Die Zugrundeliegende dieser Technik ist diese Technik die ungewöhnliche Fähigkeit von CK2, GTP für phosphorylgruppentransfer zu verwenden. Die Zugabe von exogenem CK2-Holoenzym zusammen mit dem GTP-Analog, GTPgammaS, zu einem Zelllysat führt zu einer Thiophosphorylierung endogener CK2-Substrate. Die nachfolgende Behandlung des Lysats mit dem Alkylierungsreagenz p-Nitrobenzyl-Mesylat erzeugt Thiophosphatester-Moiety auf diesen spezifischen Substratproteinen, die dann mit einem Antithiophosphatester-Antikörper immunpräzipiert und schließlich durch Massenspektrometrie identifiziert werden können.
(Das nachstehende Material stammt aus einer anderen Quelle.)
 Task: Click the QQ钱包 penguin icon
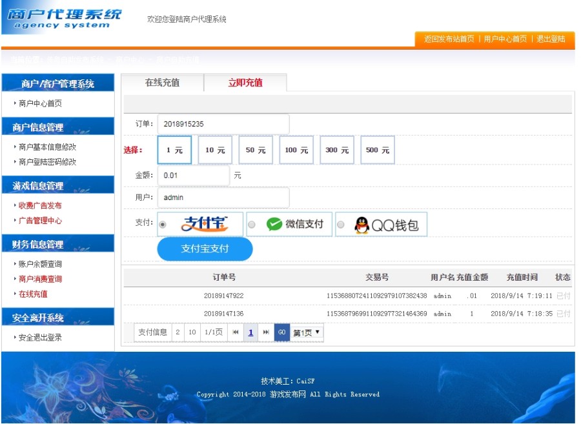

In den hier gezeigten repräsentativen positiven Ergebnissen waren CK2-abhängige Thiophosphorylierung und anschließende Alkylierung erfolgreich. Wie erwartet wird ein verbessertes Antithiophosphat-Ester-Signal durch Western Blotting nur in der Spur beobachtet, die die vollständige Kinase-Reaktion enthält, und nicht nur in den GTPgammaS- und PNMB-Proben. Ein Coomassie Blue-Gefärbtgel der immunpräzipierten und angedeuteten Proteine weist ebenfalls ein positives Ergebnis auf.
Da mehrere einzigartige Bänder nur in der Antithiophosphat-Ester-IP-Lane zu erkennen sind, in der das Lysat mit exogenen CK2 und GTPgammaS inkubiert wurde. Das markierte Band wird dann aus dem Gel entfernt und zur Proteinidentifikation mittels Massenspektrometrie eingereicht. Nach diesem Verfahren müssen vermeintliche CK2-Substrate, die durch eine Massenspektrometrie identifiziert werden, mit einem zusätzlichen Ansatz validiert werden, z. B. durch CK2-abhängige Phosphorylierung in einem Standard-In-vitro-Kinase-Assay.